Word and element location records
^^^^
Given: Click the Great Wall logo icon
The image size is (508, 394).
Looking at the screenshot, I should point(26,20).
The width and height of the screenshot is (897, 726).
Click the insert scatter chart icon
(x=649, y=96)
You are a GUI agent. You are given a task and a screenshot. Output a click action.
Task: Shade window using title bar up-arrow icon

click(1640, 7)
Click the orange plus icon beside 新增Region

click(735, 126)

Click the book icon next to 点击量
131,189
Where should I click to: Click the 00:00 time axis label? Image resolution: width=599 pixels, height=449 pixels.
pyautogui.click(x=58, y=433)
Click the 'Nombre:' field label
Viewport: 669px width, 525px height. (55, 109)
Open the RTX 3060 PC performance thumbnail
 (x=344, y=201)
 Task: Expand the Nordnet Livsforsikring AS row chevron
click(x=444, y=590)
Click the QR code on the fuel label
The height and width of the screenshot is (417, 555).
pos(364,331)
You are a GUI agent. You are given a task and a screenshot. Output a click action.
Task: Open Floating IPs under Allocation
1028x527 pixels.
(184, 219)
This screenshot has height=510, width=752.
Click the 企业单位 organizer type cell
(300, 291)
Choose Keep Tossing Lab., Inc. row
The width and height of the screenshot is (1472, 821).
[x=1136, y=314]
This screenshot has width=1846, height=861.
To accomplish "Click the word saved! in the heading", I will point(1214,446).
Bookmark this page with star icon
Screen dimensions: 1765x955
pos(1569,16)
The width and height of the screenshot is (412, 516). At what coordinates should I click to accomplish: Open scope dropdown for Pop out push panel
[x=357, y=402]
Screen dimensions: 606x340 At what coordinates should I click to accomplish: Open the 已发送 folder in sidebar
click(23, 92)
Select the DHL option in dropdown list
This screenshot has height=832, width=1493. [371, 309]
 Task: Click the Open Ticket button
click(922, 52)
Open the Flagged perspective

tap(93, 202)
^^^^
Collect every line above that contains the word "accomplish", and copy each one out in full.

To accomplish "Click the word saved! in the heading", I will point(1214,446).
The width and height of the screenshot is (412, 516). At what coordinates should I click to accomplish: Open scope dropdown for Pop out push panel
Screen dimensions: 606x340 At what coordinates should I click to accomplish: Open the 已发送 folder in sidebar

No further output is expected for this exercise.